Suncor Energy Inc. urged Canadian Oil Sands Ltd. shareholders to accept a $4.3-billion hostile takeover as crude prices slump, saying there is little evidence that a rival bid is in the works.

Suncor chief executive officer Steve Williams said the target's management and board members are primarily looking out for themselves in rejecting the unsolicited approach, collecting multimillion-dollar compensation while Canadian Oil Sands shares languish.

Canadian Oil Sands' board and CEO Ryan Kubik together own less than 0.1 per cent of the company's shares, Mr. Williams said in a letter posted to Suncor's website.

"If they believed their own rhetoric, wouldn't they own more than that? This is the same 10-person group that took home total annual compensation of nearly $5-million in 2014 and oversaw more than $25-million in annual [general and administrative expense] spending in a company with no operations and about 30 people."

Suncor is sharpening its attack in the takeover spat after Alberta's securities regulator gave Canadian Oil Sands until Jan. 8 to drum up a competing bid.

U.S. oil prices have slumped to about $36 (U.S.) in recent weeks, and numerous forecasters are predicting they will stay subdued well past next year.

Mr. Williams said that could force deeper cuts at its partner in the Syncrude Canada Ltd. project. Suncor owns 12 per cent of the venture, while Canadian Oil Sands holds a 37-per-cent stake.

Suncor is offering 0.25 of one of its shares for each Canadian Oil Sands share and said an outright rejection of the bid could trigger a collapse in the target's stock. It has repeatedly doubted the likelihood of a rival offer emerging and questioned Canadian Oil Sands' ability to continue as an independent entity amid depressed crude prices.

For its part, Canadian Oil Sands has urged shareholders to reject the offer, saying it undervalues the company's operations.
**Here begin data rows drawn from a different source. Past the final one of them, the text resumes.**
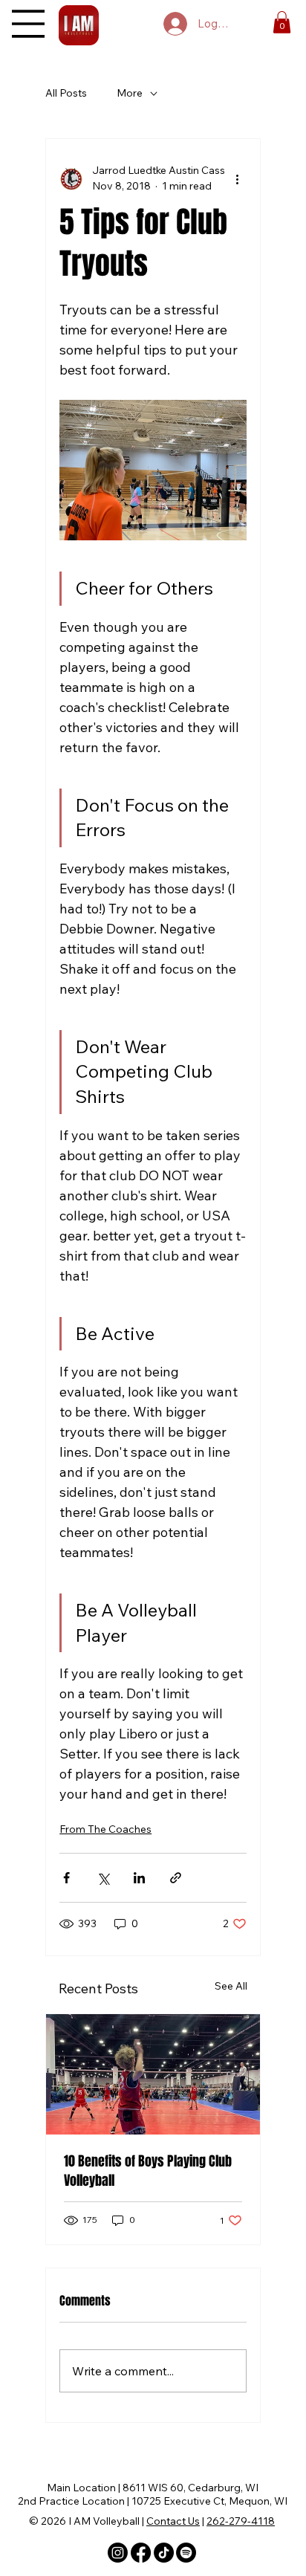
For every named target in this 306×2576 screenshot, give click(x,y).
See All (231, 1986)
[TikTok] (164, 2553)
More (130, 93)
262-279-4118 (240, 2521)
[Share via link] (176, 1878)
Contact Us (173, 2521)
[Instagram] (118, 2553)
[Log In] (174, 23)
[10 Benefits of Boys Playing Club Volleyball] (153, 2074)
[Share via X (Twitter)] (103, 1878)
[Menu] (28, 23)
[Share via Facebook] (66, 1878)
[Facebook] (141, 2553)
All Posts (66, 93)
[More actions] (238, 178)
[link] (282, 22)
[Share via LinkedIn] (139, 1878)
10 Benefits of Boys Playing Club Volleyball (148, 2171)
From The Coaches (105, 1829)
It accused Suncor on Tuesday of panicking and trying to distract from a subpar bid.

"If Suncor is unwilling to recognize the significant value of our upgrader, 46-year reserves and 98-per-cent correlation to oil price, shareholders are telling us they see greater value in independence," Mr. Kubik said in a statement. "No amount of fear mongering will change that."

Last week, Canadian Oil Sands chopped its production guidance for the second time this year, citing an advanced maintenance program at its upgrading operations.